In tempo di Quaresima, l’invito del Papa all’Angelus a stare più vicini alle persone in difficoltà. Francesco ha poi rivolto, in occasione della festa dell’8 marzo, un saluto particolare a tutte le donne, che trasmettono la capacità di capire il mondo con occhi diversi, ringraziando fraternamente quelle che lavorano nella Chiesa.

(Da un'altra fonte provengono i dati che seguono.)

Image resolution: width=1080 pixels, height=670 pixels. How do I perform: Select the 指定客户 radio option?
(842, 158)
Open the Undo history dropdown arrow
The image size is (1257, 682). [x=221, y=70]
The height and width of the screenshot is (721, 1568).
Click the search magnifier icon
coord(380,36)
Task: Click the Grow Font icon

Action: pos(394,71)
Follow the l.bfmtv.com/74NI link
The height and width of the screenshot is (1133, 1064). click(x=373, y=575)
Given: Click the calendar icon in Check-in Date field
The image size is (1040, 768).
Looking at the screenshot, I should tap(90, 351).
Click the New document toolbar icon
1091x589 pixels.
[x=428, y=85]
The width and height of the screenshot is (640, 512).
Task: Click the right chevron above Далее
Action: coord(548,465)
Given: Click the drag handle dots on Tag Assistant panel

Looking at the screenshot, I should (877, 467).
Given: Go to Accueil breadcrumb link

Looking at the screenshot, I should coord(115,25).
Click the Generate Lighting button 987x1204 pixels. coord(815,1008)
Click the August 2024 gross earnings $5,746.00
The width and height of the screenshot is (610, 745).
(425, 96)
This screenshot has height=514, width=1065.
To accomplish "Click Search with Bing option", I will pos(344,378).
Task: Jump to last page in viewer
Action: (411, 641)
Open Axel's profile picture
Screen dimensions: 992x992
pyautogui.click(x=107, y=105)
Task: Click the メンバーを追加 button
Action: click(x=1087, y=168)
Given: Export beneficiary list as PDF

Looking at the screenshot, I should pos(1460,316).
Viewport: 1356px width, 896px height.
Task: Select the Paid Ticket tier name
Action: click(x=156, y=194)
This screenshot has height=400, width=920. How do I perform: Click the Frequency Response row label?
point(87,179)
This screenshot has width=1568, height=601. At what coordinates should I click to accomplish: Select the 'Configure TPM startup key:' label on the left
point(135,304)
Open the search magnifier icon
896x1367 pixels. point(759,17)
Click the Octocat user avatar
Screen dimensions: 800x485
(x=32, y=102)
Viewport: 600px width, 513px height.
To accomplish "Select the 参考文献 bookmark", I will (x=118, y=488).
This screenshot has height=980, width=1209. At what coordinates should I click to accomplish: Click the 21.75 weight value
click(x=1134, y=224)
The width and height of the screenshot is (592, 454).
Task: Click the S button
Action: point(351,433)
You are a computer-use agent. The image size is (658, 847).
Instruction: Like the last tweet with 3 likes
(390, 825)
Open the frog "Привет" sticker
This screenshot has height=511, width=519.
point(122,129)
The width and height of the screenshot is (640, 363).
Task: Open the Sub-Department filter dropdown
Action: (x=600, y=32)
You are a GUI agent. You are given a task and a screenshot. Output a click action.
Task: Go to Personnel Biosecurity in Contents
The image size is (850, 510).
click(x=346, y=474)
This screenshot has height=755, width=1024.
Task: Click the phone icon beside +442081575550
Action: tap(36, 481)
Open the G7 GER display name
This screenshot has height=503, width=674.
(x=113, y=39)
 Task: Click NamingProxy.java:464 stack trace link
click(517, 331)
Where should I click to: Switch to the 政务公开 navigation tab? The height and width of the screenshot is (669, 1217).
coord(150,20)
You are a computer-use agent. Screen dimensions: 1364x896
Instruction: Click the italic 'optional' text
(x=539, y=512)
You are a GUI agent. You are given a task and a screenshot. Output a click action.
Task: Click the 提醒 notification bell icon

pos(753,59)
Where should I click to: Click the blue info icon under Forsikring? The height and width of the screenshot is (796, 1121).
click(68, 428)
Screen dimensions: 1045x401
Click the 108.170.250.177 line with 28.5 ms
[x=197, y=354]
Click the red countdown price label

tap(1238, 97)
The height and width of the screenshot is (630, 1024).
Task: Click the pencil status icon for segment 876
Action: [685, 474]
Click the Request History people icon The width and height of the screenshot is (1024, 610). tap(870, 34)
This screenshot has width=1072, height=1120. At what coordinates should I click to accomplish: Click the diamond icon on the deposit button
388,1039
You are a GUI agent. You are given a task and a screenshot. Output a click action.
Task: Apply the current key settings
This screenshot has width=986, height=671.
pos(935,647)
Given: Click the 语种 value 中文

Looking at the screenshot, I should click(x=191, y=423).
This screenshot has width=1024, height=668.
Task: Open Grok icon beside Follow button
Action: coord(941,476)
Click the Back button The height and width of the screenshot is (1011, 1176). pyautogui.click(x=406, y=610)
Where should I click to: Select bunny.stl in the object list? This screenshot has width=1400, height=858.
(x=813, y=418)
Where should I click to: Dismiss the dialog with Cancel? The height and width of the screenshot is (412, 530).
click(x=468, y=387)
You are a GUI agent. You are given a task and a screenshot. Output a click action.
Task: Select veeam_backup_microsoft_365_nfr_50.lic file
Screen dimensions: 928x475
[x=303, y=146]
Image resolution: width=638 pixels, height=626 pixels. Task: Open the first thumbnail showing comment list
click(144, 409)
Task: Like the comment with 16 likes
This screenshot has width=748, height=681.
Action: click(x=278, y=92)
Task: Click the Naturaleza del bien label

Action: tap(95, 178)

papa-francesco-8-marzoDurante questa Quaresima – ha raccomandato il Papa rivolto alle migliaia di fedeli raccolti in piazza San Pietro – stiamo accanto a chi soffre:“cerchiamo di stare più vicini alle persone che stanno vivendo momenti di difficoltà: vicini con l’affetto, con la preghiera e con la solidarietà”. Quindi nella giornata dell’8 marzo, un pensiero speciale: “un saluto a tutte le donne che ogni giorno cercano di costruire una società più umana e accogliente. E un grazie fraterno a quelle che in mille modi testimoniano il Vangelo e lavorano nella Chiesa.Un’occasione questa Giornata – ha aggiunto Francesco – “per ribadire l’importanza e la necessità della loro presenza nella vita” Un mondo dove le donne sono emarginate è un mondo sterile perché le donne non solo portano la vita ma ci trasmettono la capacità di vedere oltre – vedono oltre loro –, ci trasmettono la capacità di capire il mondo con occhi diversi, di sentire le cose con cuore più creativo, più paziente, più tenero.

Al centro della catechesi del Papa, l’episodio della cacciata dei venditori dal tempio, tratta dal Vangelo domenicale. Gesto che “suscito forte impressione, nella gente e nei discepoli”, che interrogarono Gesù sul significato di quel “gesto profetico”, che si capisce “alla luce della sua Pasqua”. Gesù rispose infatti: “Distruggete questo tempio e in tre giorni lo farò risorgere”, riferendosi “al tempio vivo del suo corpo, che sarebbe stato distrutto nella morte in croce, ma sarebbe risorto il terzo giorno”. E’ “il primo annuncio della morte e risurrezione di Cristo: E Cristo Risorto è proprio il luogo dell’appuntamento universale – di tutti ! – fra Dio e gli uomini. Da qui l’invito a camminare nel mondo come Gesù ad essere segno del suo amore per i “fratelli, specialmente i più deboli e i più poveri”. Se noi siamo testimoni di questo Cristo vivo, tante gente incontrerà Gesù in noi, nella nostra testimonianza. Ma – ci domandiamo – il Signore si sente veramente a casa nella nostra vita? Gli permettiamo di fare “pulizia” nel nostro cuore e di scacciare gli idoli quegli atteggiamenti di cupidigia, gelosia, mondanità, invidia, odio, quell’abitudine di chiacchierare e spellare gli altri? “Ognuno – ha detto Francesco – può rispondere a se stesso, in silenzio nel suo cuore”, senza paura di essere bastonato. “Ma Gesù non bastona mai. Gesù farà pulizia con tenerezza, con misericordia, con amore. La misericordia è il suo modo di fare pulizia”. “Apriamogli la porta perché faccia un po’ di pulizia”, ha raccomandato ancora Francesco “LasciamoLo entrare nella nostra vita, nella nostra famiglia, nei nostri cuori”.